Insight by Keeper Security

Zero trust requires securing the human element

For decades, cybersecurity meant securing data and endpoints from any number of threats. But what often got left by the wayside was the human element. The shift...

This content is sponsored by Keeper Security.

The federal government has undergone a seismic shift in prioritizing cybersecurity over the past few years. Not only has cybersecurity gained more attention across organizations, going from an IT problem to a whole-of-government problem, but the focus has also shifted. For decades, cybersecurity meant securing data and endpoints from any number of threats. The human element was not at the forefront for cybersecurity initiatives. The shift to zero trust is an acknowledgement of that.

Hanna Wong, director for public sector at Keeper Security, said Verizon’s 2021 DBIR found that 85% of data breaches involve the human element. The White House’s budget request outlines $10.9 billion in cybersecurity-related spending in 2023, including funding for agencies to shift toward “zero trust” security architecture, which reflects this emerging need for human-centric cybersecurity.

“Securing the human element is the zero trust tenet, ‘never trust, always verify,’” Wong said. “So particularly with a distributed workforce, federal employees and contractors are no longer within the castle walls, as they say; now they’re connecting to secure databases and mission critical data from networks with minimal or non-existent security. Needing to secure that element has been exacerbated by the pandemic. With employees working from home, or in a hybrid model, the necessity to continuously provide that zero trust requirement of identity and access in their network and workload is paramount.”

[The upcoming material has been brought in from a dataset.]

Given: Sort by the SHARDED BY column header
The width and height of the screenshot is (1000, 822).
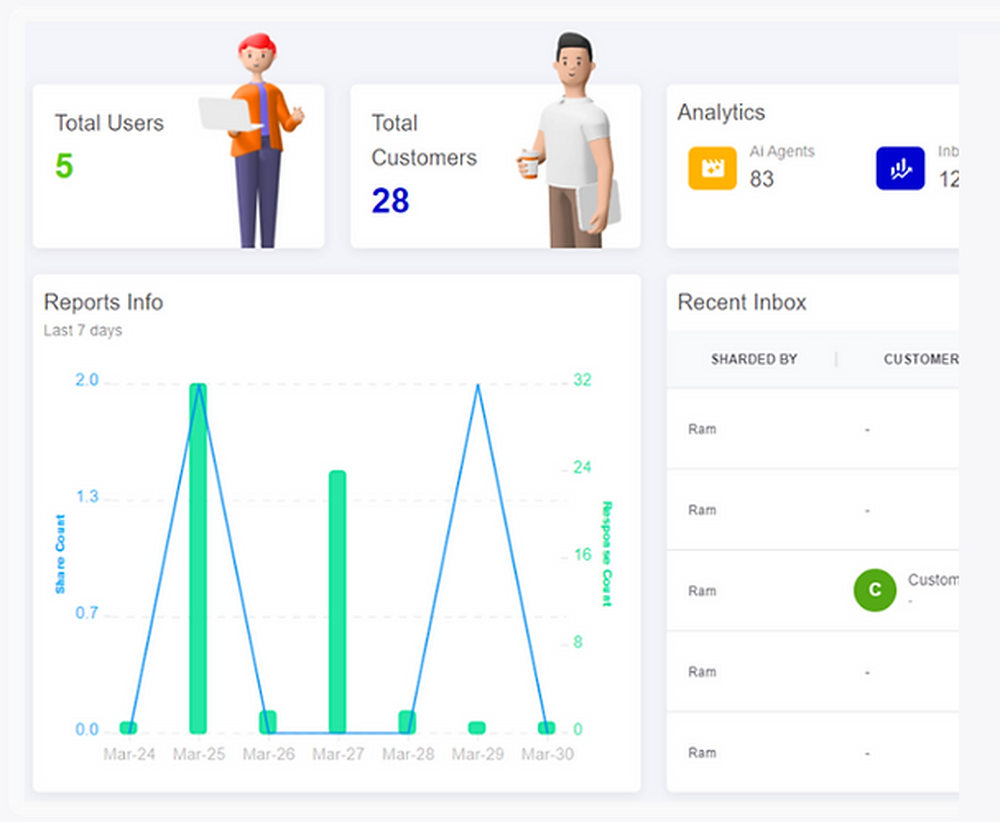Looking at the screenshot, I should (x=753, y=358).
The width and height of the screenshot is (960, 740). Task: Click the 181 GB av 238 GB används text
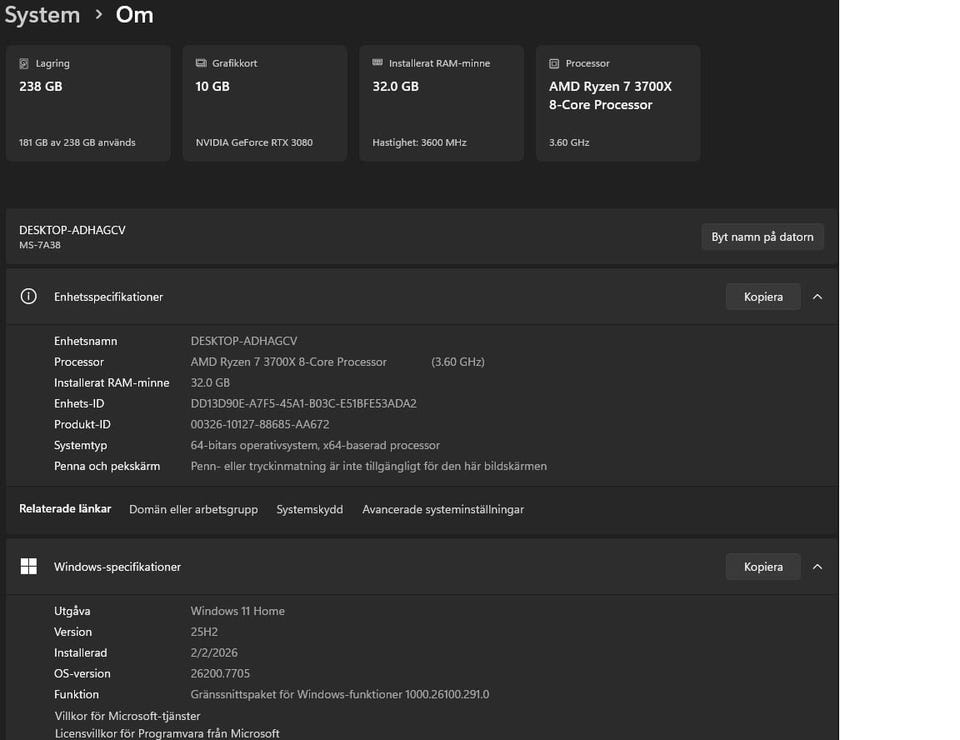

For example, Wong said, one of the recent ransomware attacks happened because a previous contractor’s credentials were never removed from the system. That’s part of what the Cybersecurity Maturity Model Certification requirements address and work to mitigate. Federal agencies realized the need for visibility into how contractors are handling controlled unclassified information. Phishing, compromised credentials and privileged access are some of the most common vectors for cyberattacks. Federal agencies needed to get more proactive.

That means former employees and contractors need to be removed from the system. All employees need to undergo phishing training. And multifactor authentication is one of the top best practices throughout industry, Wong said. It could resolve the risk of a lot of these data breaches.

“I like to emphasize that multifactor authentication can provide that preventative measure. But being able to enforce it is the big part. The visibility of who is adopting MFA is going to be very important for an agency,” Wong said. “There’s also monitoring the dark web. To securely monitor the dark web in tandem with the zero trust, zero knowledge requirements for credentials will further strengthen an organization’s security posture. Having that report live, knowing which employees are at risk, having automated security audits, knowing what credentials are out in the dark web or for sale, without ever compromising the actual credential itself, may be a huge difference in protecting the human element from those data breaches.”

One major challenge to implementing these measures is that government is often slower to adopt than industry. The risk tolerance in agencies is much lower, and the funding is more restricted. That adds up to less capacity to experiment than industry. But the silver lining is that government can benefit from industry’s investments.

But agencies have to be willing to learn and adopt those methods. That requires a behavioral and cultural shift, a rethinking of how employees and contractors have access. It’s going to take a shift in how they verify. If you make it difficult to adopt, they won’t do it; agencies have to ensure that new verification technology is easy for all users.

One thing that can help promote adoption is real-time analytics.

“Real-time analytics would allow IT security teams to see how these security measures are being rolled out to the wider organizations,” Wong said. “An IT security team needs to have visibility, they need to be able to see who has access where, who is reusing passwords, who is using the same password across multiple systems, because that compromises and makes the organization far more vulnerable. So being able to see who’s doing that, being able to get a security audit is very important in order to mitigate the risk and prevent any vulnerabilities from being used by cyber criminals.”

And having that ability is only the first step. Integrating it with identity, credential and access management solutions can help agencies take immediate action on compromised credentials, such as forcing a password reset as soon as continuous monitoring flags a vulnerability.

“It’s all about mitigating risk,” Wong said.